LinkedIn is now growing at 7500 MPH. That’s Members Per Hour. Speed like that, is really powerful, but speed can also kill, so be careful.
Below we examine several pieces of job search technology that are applicable to LinkedIn.
1. Card Munch
Card Munch is an App that scans business cards through I phones and turns that business card into a contact and shows you that individual’s LinkedIn profile, their credentials, as well as the contacts that you have in common. The output creates a “rolodex” of business cards matched to LinkedIn profiles. One of the greatest features here is you now not only have a connections profile email address, but their primary business email.
2. LinkedIn Resume Builder and/or Visualize.me
The power of presentation is often not fully embraced in the job search process. A classic chronological resume or Linkedin profile often does not capture your story and message. Lots of career promotions, parallel roles/positions or concentrated company movement can get very confusing for a reader to interpret. The Linkedin resume builder and Visualize.me, both try to tackle this problem, but from very different angles.

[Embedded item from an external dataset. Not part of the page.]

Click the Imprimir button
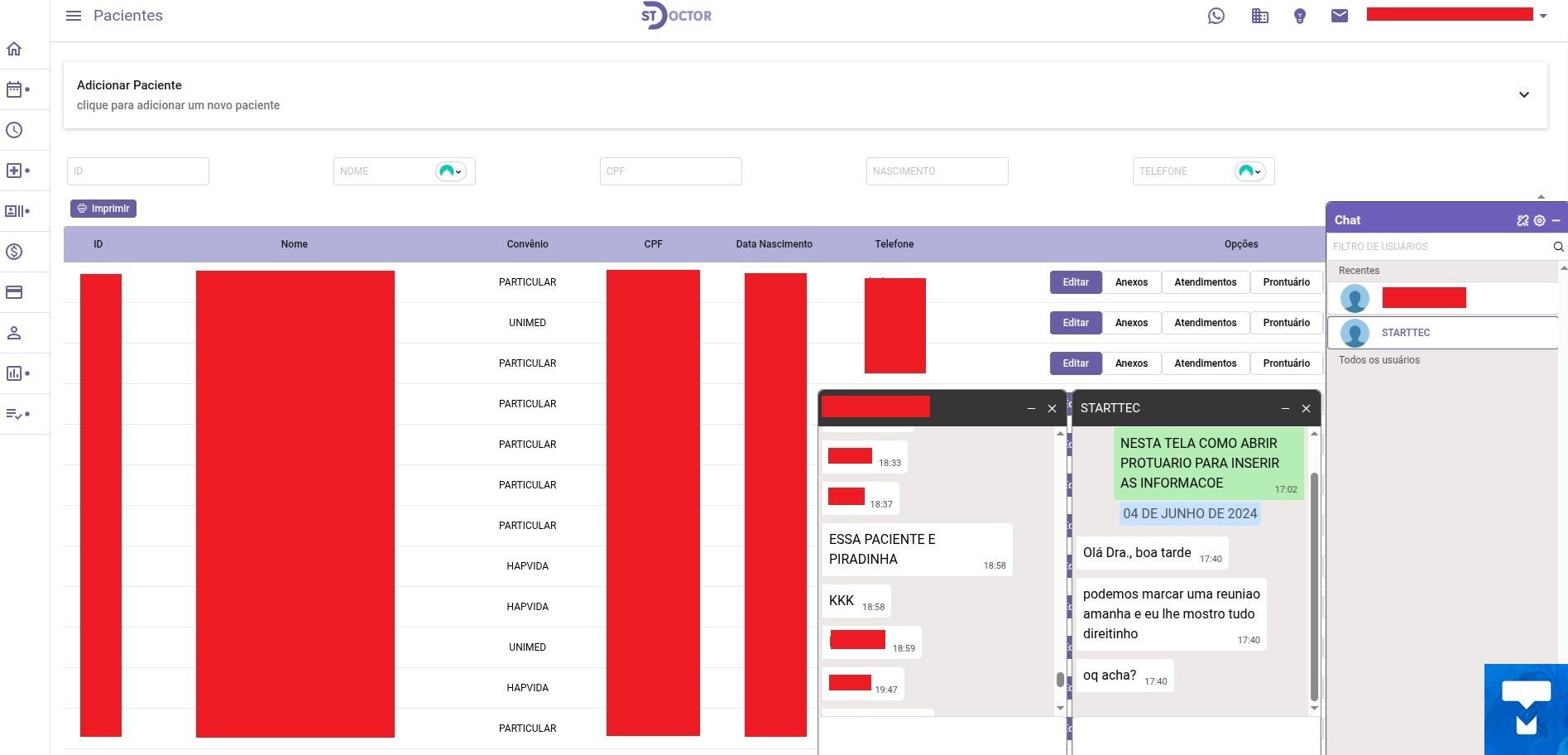 pyautogui.click(x=103, y=209)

LinkedIn’s resume builder is essentially a formatting tool that attempts to capture your profile then, re-tag and structure it into a quality well formatted resume. The tool certainly grabs the content, but its ability to understand the content and properly structure it is limited. This problem is heavily exasbarated if you have customized your LinekdIn profile. If your profile is brief and straightforward, the application has much greater utility and does save re-keying time. That said, while LinkedIn allows very limiting structural creativity within an individual’s profile, a resume building tool can actually provide a myriad of opportunities for more creative layouts, descriptions of roles and accomplishments.

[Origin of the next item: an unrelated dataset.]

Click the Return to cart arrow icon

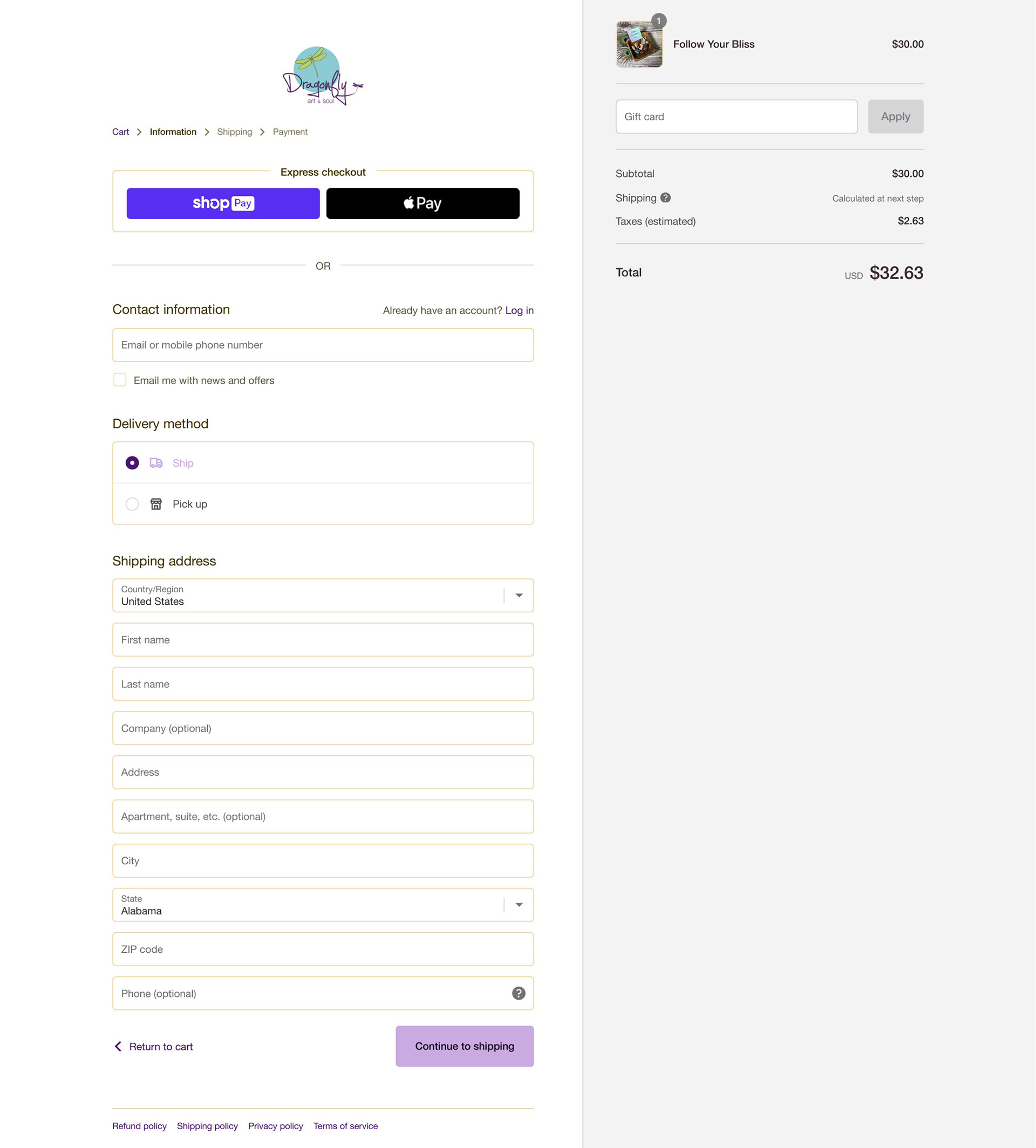pos(118,1046)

Visualize.me takes the process further by attempting to take your LinkedIn profile and turn it into a timeline Infographic. Conceptually this is really powerful and helpful. If your data is straight forward, it provides a great visual representation of your experience, education, skills, interests, and recommendations. The key to the tool is to then invest 30 minutes cleaning up your Infographic information and the application also allows for plenty of presentation options around color, font, theme etc.. Like LinkedIn’s resume builder, the more straight forward your chronological job history, the better the tool performs.

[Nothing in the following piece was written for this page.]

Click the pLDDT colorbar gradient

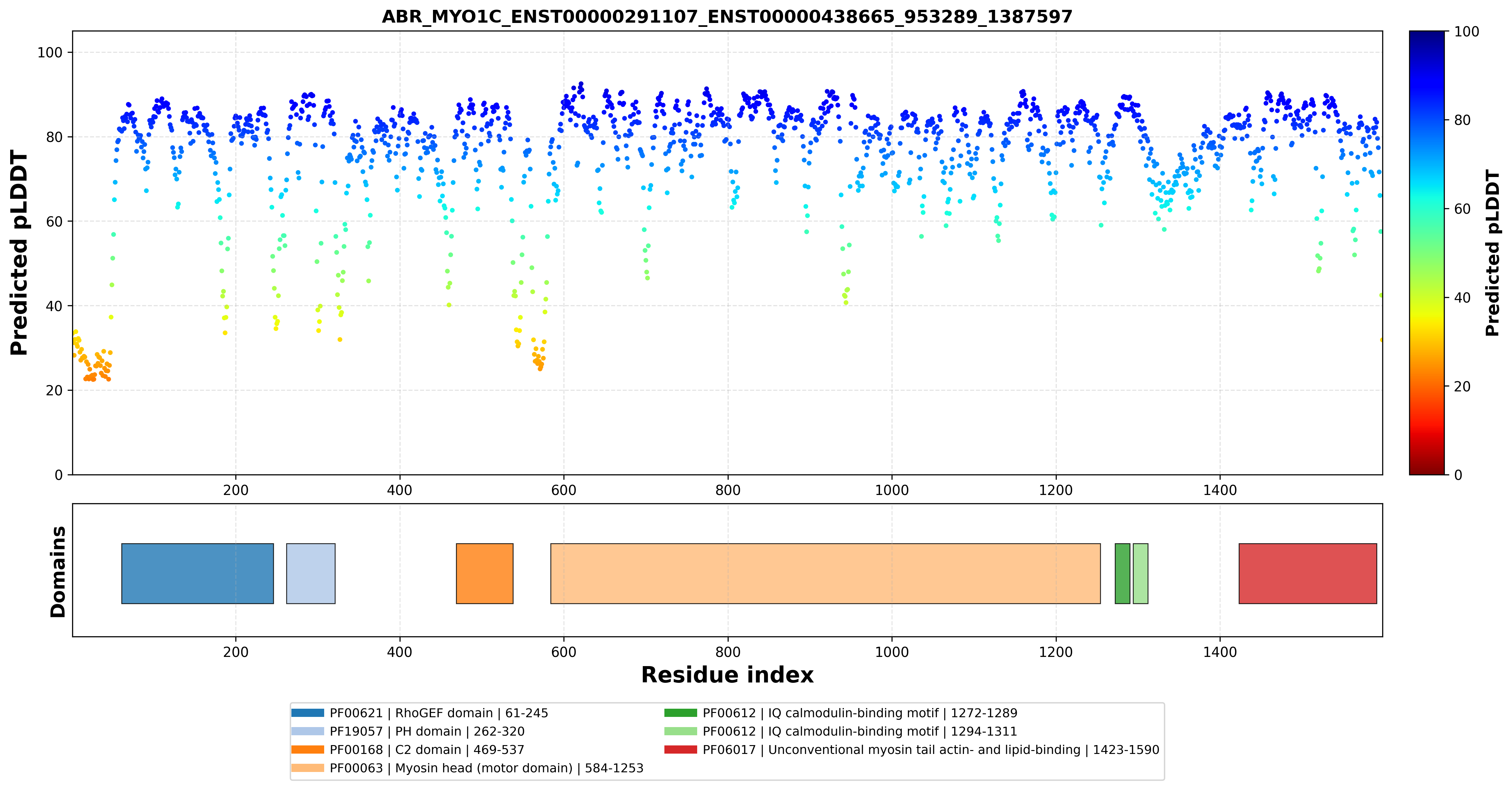click(x=1427, y=253)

Not normally a Linkedin application, but one commonly used in creating a dynamic resume is the inclusion of a word cloud. Word clouds essentially capture “keywords” that are relevant to scanning software’s search queries. Word clouds allow you to create strong personal SEO (search engine optimization) by attaching them to your resume. Wordle is a well known tool to quickly and easily establish one. The twist is to apply use the Wordle tool to your LinkedIn profile or sections of your LinkedIn homepage that you feel best match the types of positions you are targeting. One word of caution is the dynamically different results you will get by “cloud capturing” your recommendations versus your job history versus your executive summary and specialties. Here is an example of a word cloud captured using my LinkedIn profile. It is fascinating to look at the frequency or repetitive words and thus correlate how this might impact application tracking software or LinkedIn searches by recruiters.
Conculsions on all of these applications is they all can save time in preparing comprehensive personal marketing package. If this were a contest, Card Munch would win for utility and Visualize.me would win for coolest. Card Munch is definitely the highest value and the only application that does not require extra manual configuration to be of value. Hope this article was helpful in exposing you to available LinkedIn job search technology.
Sometimes technology can be really cool and of low utility, and other times they can be less cool and of higher utility.